== Written exercise 1 ==
In the Coulomb's law problem below, what value does the step-by-step explanation give for Coulomb's constant?

== Text block ==

┌────────

Question

Two charges, qA and qB, are separated by a distance, r, and exert a force, F, on each other. What new force will exist for the following scenario? Your answer should be given in multiples of F (i.e. 2F, ½F, etc.)

qA is doubled and r is doubled

Answer 1

`(1)/(2)F`

Step-by-step explanation:

The magnitude of the electrostatic force between two charges is given by Coulomb's law:

`F=k(q_1 q_2)/(r^2)`

where:

`k=9\cdot 10^9 Nm^(-2)C^(-2)` is the Coulomb's constant

`q_1, q_2` are the two charges

r is the separation between the two charges

In this problem, at the beginning we have:

`q_1=q_A` is the first charge

`q_2=q_B` is the second charge

r is their initial separation

So the initial force is

`F=k(q_A q_B)/(r^2)`

Later, we have:

qA is doubled and r is doubled

This means that:

`q_A'=2q_A` is the new charge

`r'=2r` is the new separation

So the new force is:

`F'=k(q_A' q_B)/(r'^2)=k((2q_A)(q_B))/((2r)^2)=(1)/(2)(k(q_A q_B)/(r^2))=(1)/(2)F`

└────────

== Written exercise 2 ==
Filter the records below, keeping every line that contains the string "center". Case counts.

== Entries for locating text and elements ==
┌────────

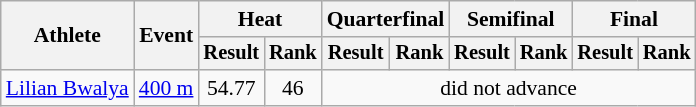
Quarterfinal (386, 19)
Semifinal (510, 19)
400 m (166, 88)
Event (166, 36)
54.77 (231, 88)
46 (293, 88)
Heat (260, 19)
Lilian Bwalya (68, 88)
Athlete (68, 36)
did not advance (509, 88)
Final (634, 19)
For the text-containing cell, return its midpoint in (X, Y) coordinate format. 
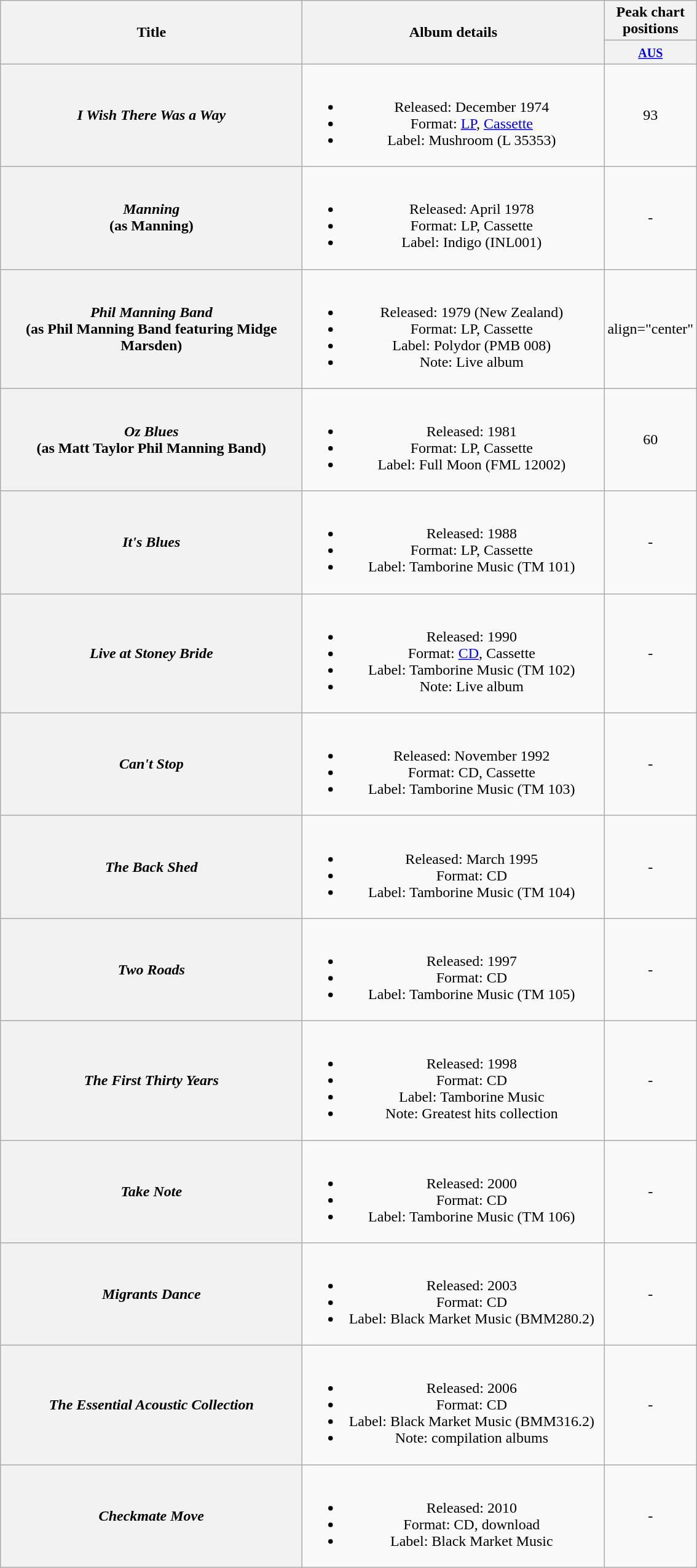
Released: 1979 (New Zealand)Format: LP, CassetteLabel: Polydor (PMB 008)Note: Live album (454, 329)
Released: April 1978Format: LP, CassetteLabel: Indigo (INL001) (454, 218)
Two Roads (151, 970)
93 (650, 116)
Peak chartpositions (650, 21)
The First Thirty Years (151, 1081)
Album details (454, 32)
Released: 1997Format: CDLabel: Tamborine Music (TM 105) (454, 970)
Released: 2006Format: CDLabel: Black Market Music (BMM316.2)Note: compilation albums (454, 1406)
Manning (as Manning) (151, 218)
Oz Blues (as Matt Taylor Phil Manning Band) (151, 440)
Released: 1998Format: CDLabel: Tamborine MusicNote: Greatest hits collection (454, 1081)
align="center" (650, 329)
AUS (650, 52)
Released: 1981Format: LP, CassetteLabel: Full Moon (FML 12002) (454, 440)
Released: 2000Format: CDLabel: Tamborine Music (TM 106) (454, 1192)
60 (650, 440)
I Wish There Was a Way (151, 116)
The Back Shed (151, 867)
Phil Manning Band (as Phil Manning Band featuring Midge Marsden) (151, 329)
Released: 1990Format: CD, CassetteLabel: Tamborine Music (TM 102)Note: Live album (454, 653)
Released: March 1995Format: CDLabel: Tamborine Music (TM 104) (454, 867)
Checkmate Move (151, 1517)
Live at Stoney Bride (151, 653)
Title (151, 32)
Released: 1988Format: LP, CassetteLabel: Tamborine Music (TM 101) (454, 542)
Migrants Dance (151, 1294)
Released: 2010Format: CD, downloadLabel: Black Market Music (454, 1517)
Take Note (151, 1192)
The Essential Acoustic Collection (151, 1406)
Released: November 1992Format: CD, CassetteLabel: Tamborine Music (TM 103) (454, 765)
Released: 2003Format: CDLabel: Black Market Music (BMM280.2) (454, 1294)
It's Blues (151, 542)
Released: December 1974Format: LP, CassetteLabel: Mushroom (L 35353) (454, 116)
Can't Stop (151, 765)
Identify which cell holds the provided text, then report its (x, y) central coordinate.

└────────
┌────────

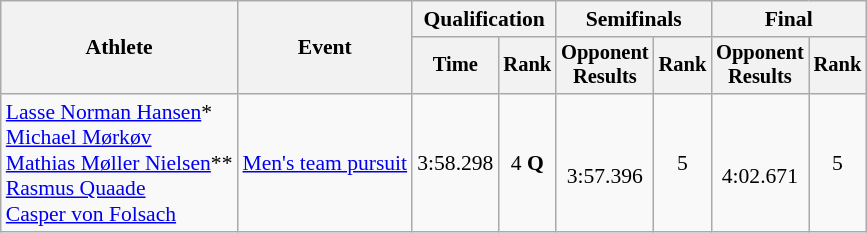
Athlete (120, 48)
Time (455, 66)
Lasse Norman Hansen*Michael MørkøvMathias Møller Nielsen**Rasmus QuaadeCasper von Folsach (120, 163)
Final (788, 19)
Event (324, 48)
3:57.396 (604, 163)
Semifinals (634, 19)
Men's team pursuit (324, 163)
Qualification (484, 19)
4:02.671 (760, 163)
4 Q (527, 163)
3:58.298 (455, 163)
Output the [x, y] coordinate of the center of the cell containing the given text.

└────────

== Response 1 ==
k = 9·10^9 N m^-2 C^-2

== Response 2 ==
align="center" (650, 329)
Output the [x, y] coordinate of the center of the cell containing the given text.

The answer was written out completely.